Work item: From the line below that contains "Task: Open Thừa Thiên Huế province link" to the line that contains "The height and", repeat every line exactly, both ends included, and nothing else.

Data excerpts Start Marker

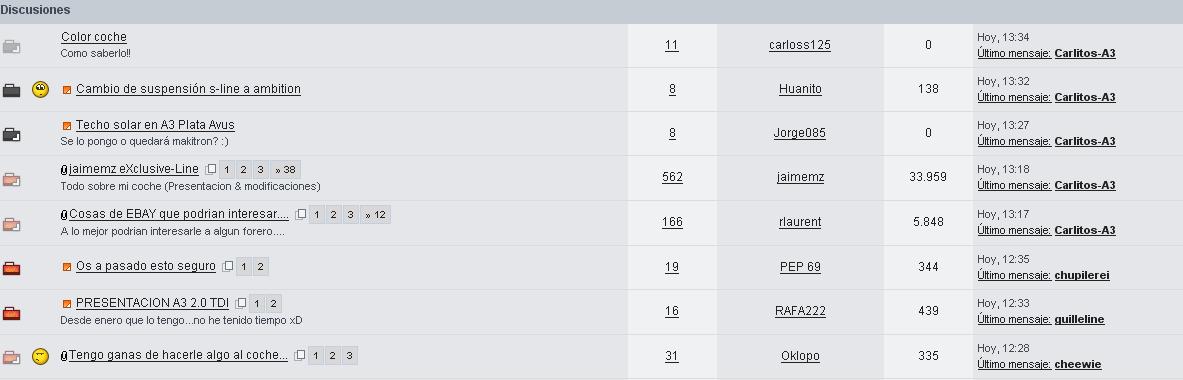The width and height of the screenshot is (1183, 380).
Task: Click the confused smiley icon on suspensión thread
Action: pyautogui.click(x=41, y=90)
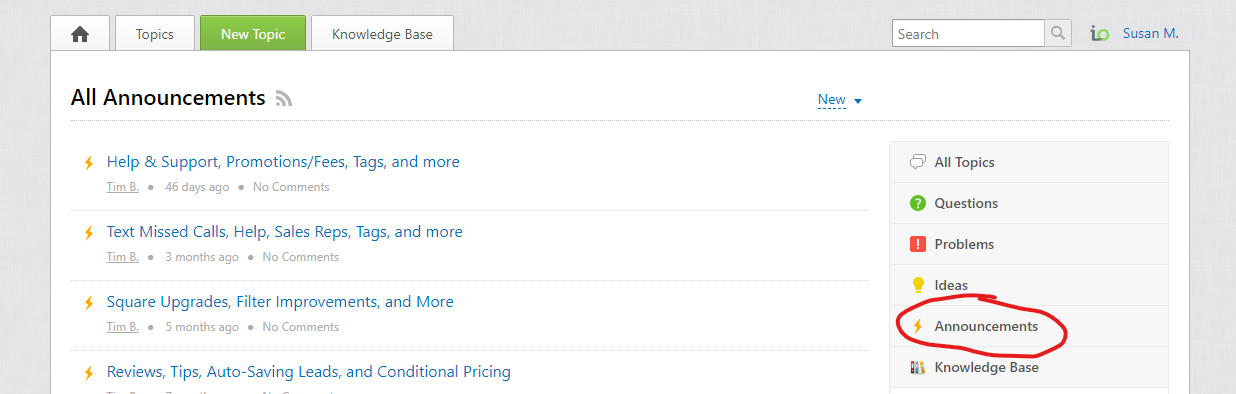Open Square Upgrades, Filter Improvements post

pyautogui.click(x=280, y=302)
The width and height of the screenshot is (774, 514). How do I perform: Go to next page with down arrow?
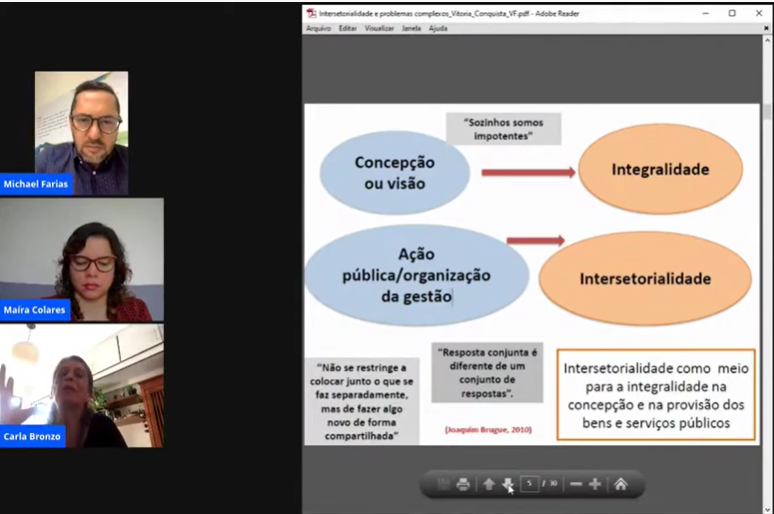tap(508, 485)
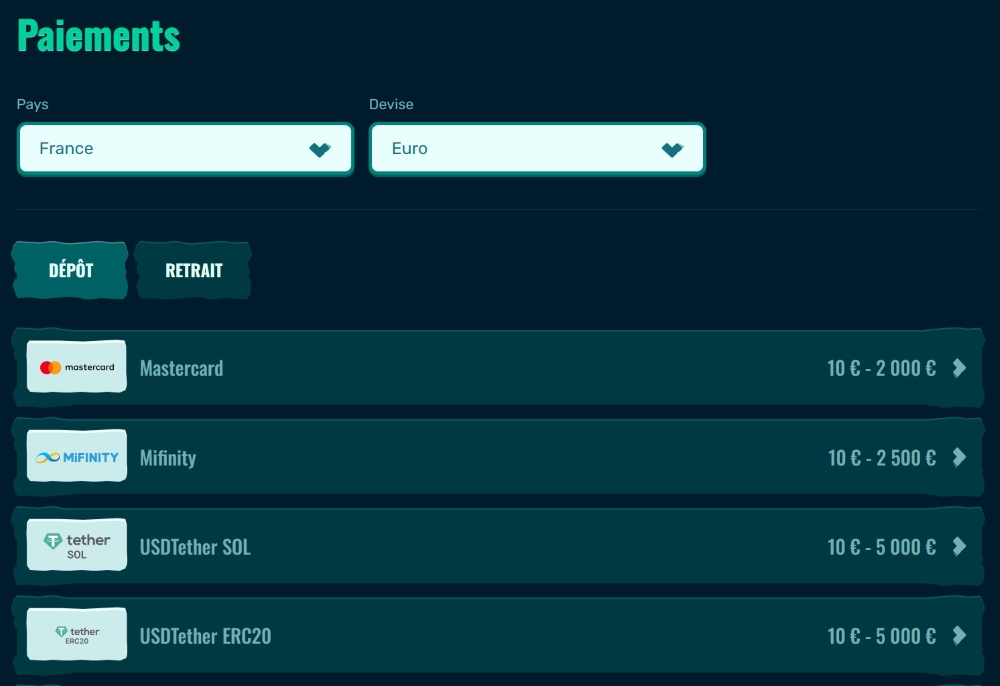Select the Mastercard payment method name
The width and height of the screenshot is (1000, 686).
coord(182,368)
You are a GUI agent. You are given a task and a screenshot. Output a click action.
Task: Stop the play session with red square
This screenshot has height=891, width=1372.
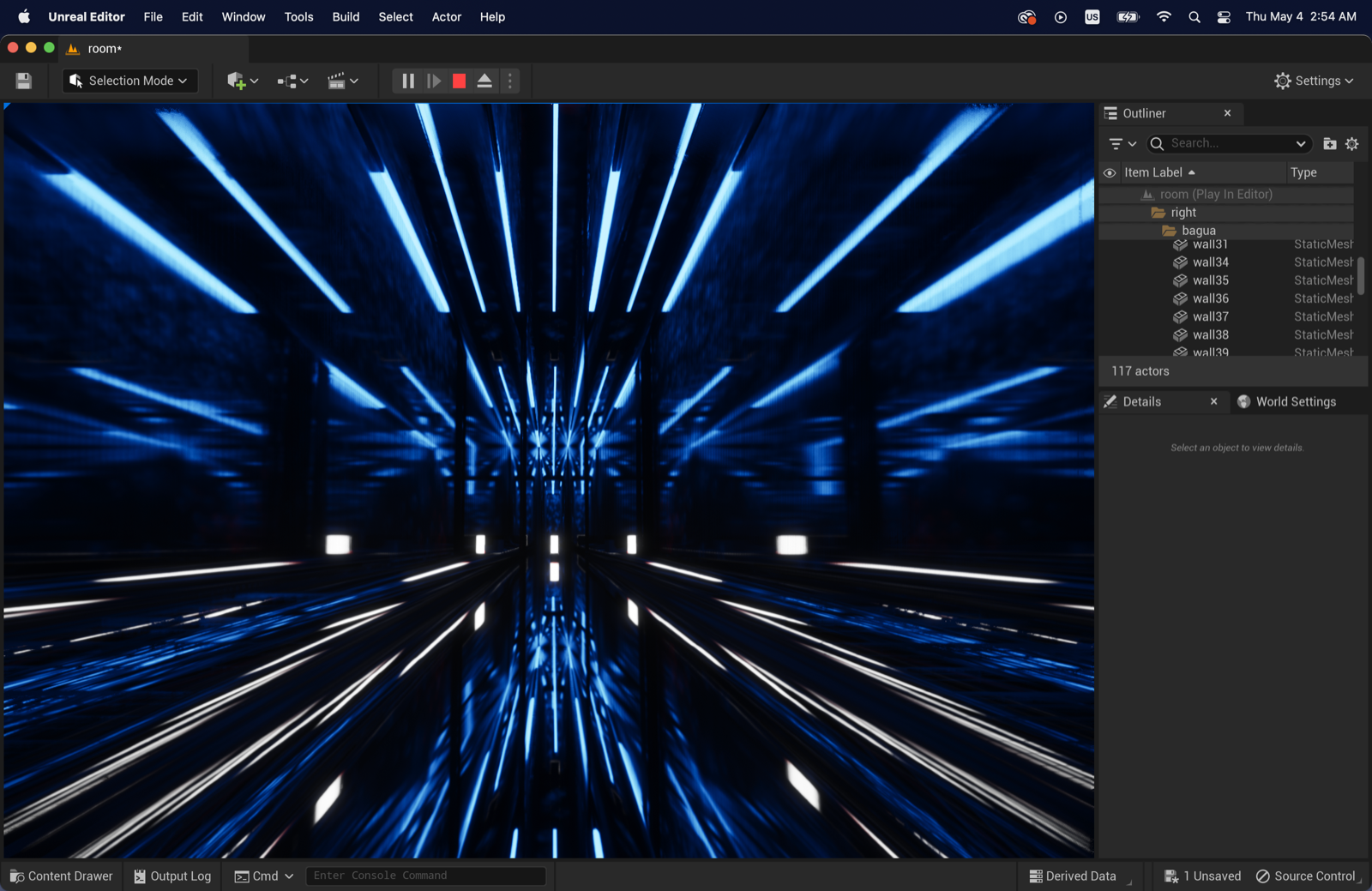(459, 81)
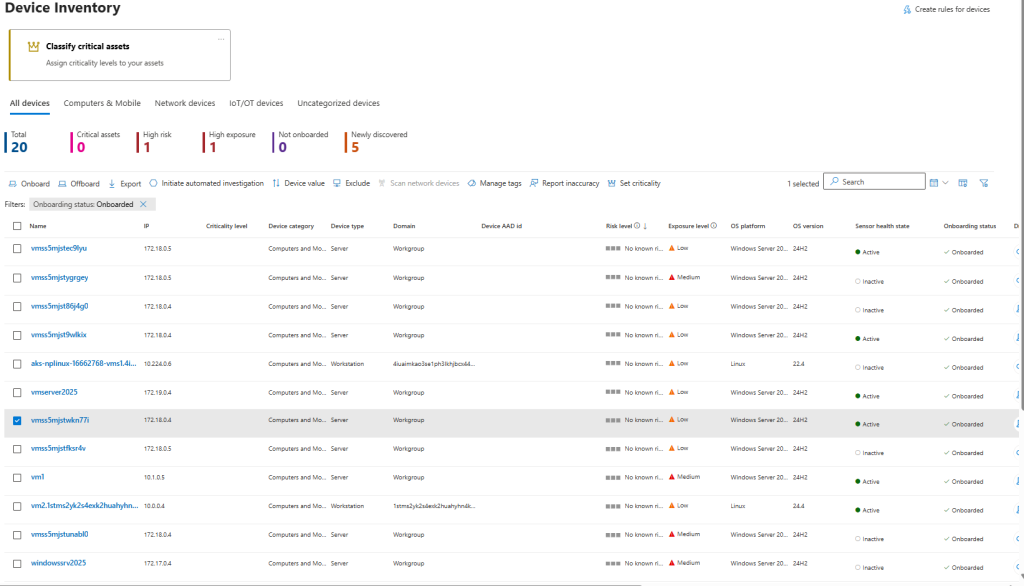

Data excerpts End Marker
Data excerpts Start Marker

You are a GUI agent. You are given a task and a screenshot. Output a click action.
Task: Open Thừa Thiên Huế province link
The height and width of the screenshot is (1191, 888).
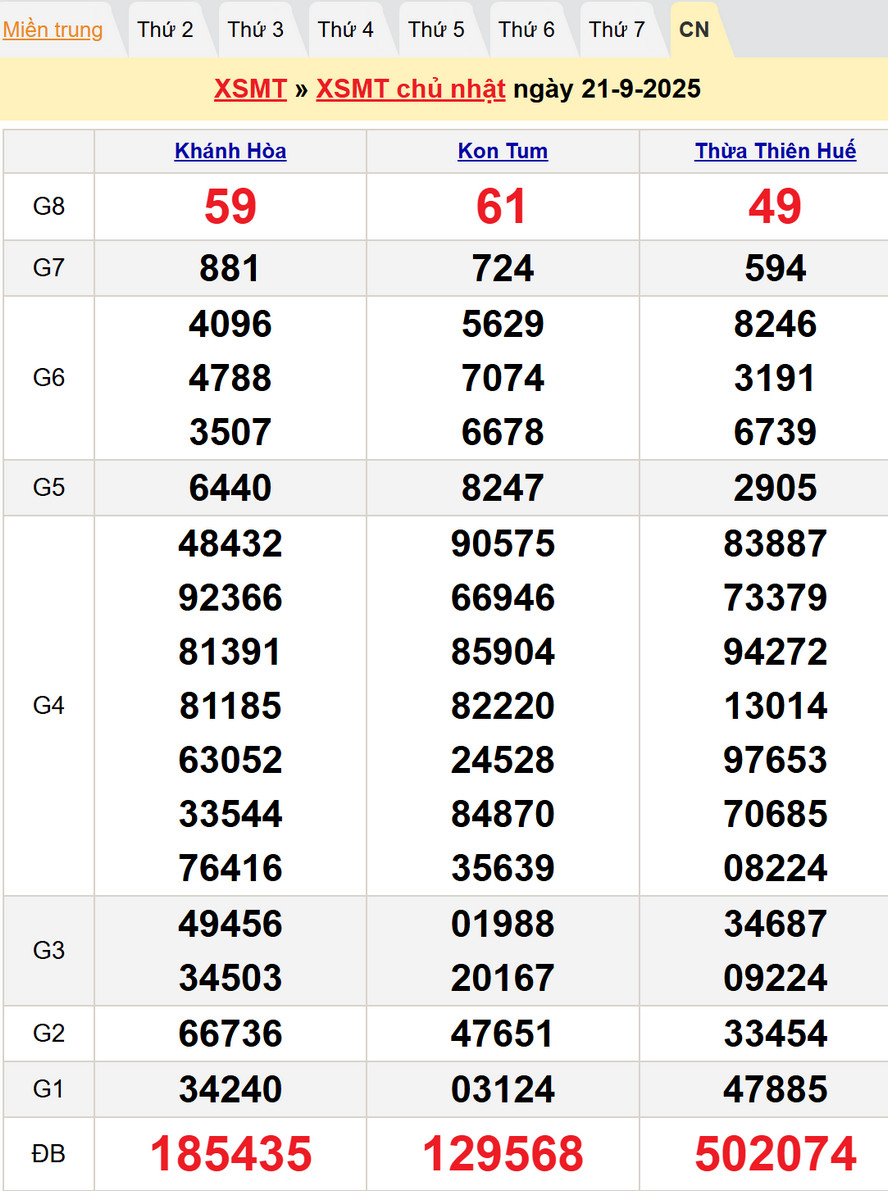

Data excerpts End Marker

Exercise result:
Task: Open Thừa Thiên Huế province link
The height and width of the screenshot is (1191, 888).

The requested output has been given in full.